El espectador se contagia de todo ese desasosiego vital, de esa sensación de que no hay salida, simbolizada en la metáfora de la bandada de palomas rodeada de halcones. Una figura retórica que se hace realidad cuando los descargadores se arrojan sobre las fichas de acceso al trabajo que los sindicalistas les lanzan, como si fueran palomas peleándose por pedazos de pan. Cuando hay que comer, la dignidad se deja al borde del camino. O quizás la dignidad consista, precisamente, en hacer todo lo que sea menester, por muy humillante que sea, con tal de conseguir comer.

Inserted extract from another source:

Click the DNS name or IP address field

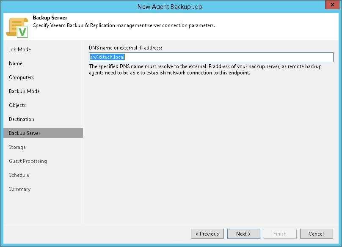point(211,57)
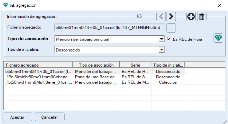
Task: Open the Tipo de asociación dropdown
Action: pyautogui.click(x=162, y=39)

El otro gozo superlativo de On the Waterfront es Marlon Brando. La década de los cincuenta fue suya: Un tranvía llamado deseo, ¡Viva Zapata!, Julio César, The Wild One, Sayonara… Nunca hubo una irrupción semejante en la historia del cine. Cambió por completo el ecosistema de las estrellas masculinas. Se terminaron los héroes de una pieza. Demostró que los protagonistas podían y debían llorar, derrumbarse, desnudar su fragilidad ante la cámara, sacar su lado más débil, también las esquinas oscuras… Y las violentas. Abrió a patadas una puerta por la que después entrarían Paul Newman, Robert Redford, Gene Hackman, Dustin Hoffman, Al Pacino, Jack Nicholson o Robert de Niro.

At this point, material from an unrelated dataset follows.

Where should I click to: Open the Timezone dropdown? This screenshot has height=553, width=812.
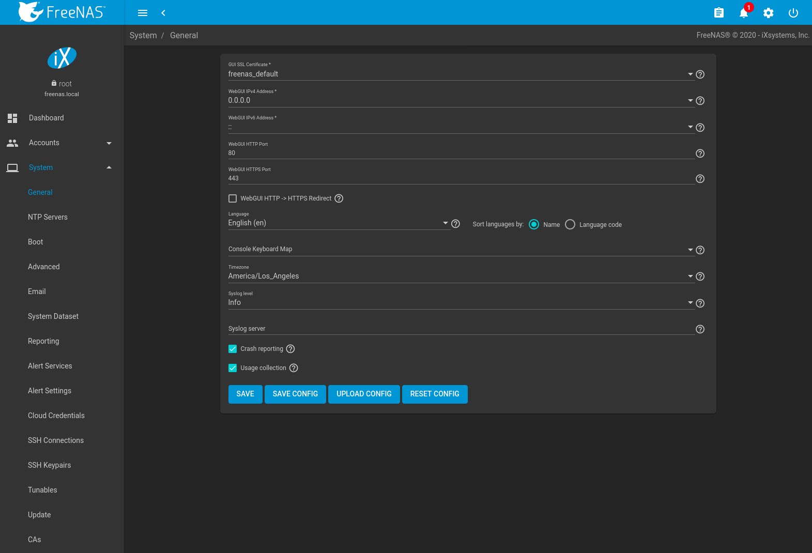(458, 276)
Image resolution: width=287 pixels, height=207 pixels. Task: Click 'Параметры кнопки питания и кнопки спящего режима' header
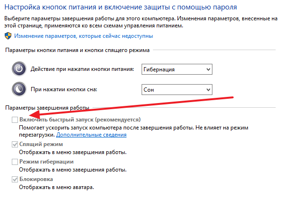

Su compleja composición de Terry Malloy, el improbable héroe de On the Waterfront, es más sorprendente aún si se tiene en cuenta que Brando ni siquiera había cumplido los treinta años. Malloy es un exboxeador fracasado que malvive de encargos para la mafia sindical. Es definitivamente estúpido e infantilizado hasta tal punto que solo se encuentra cómodo con adolescentes. A la vez, desprende una extraña ternura. Soporta humillación tras humillación pero no olvida que una vez pudo haber sido aspirante al título mundial, como recuerda uno de los monólogos más famosos y devastadores que se hayan oído nunca en una pantalla: “I coulda’ been a contender…”. Dando tumbos de esquina a esquina del barrio portuario, la vida le deparará un último combate.

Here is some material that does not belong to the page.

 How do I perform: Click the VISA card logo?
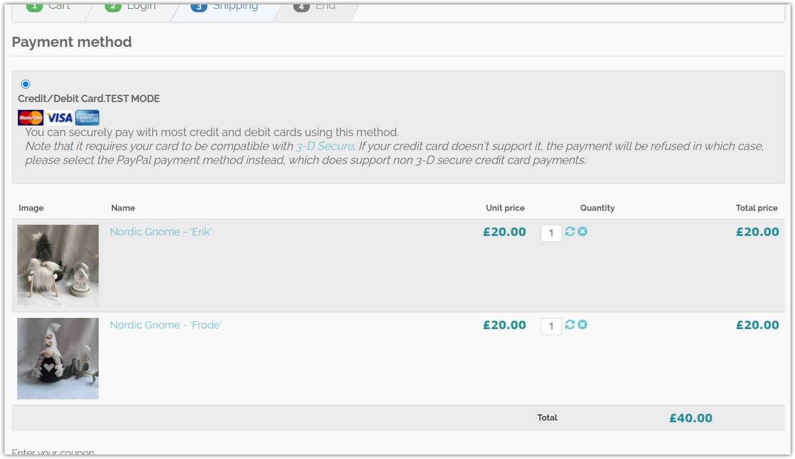pyautogui.click(x=59, y=118)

On the Waterfront fue un éxito mayúsculo. La crítica se rindió a ella. También el público. Y la industria, premiándola con ocho Oscar, entre ellos película, director, guion y los ya citados de Marlon Brando y Eve María Saint. Palmarés como este fueron los que convirtieron a los Oscar en una referencia cinematográfica. Desde los años treinta hasta los setenta, prácticamente no hay una sola estatuilla reprochable. A partir de los malhadados ochentas fue cuando Hollywood empezó a dilapidar el crédito acumulado.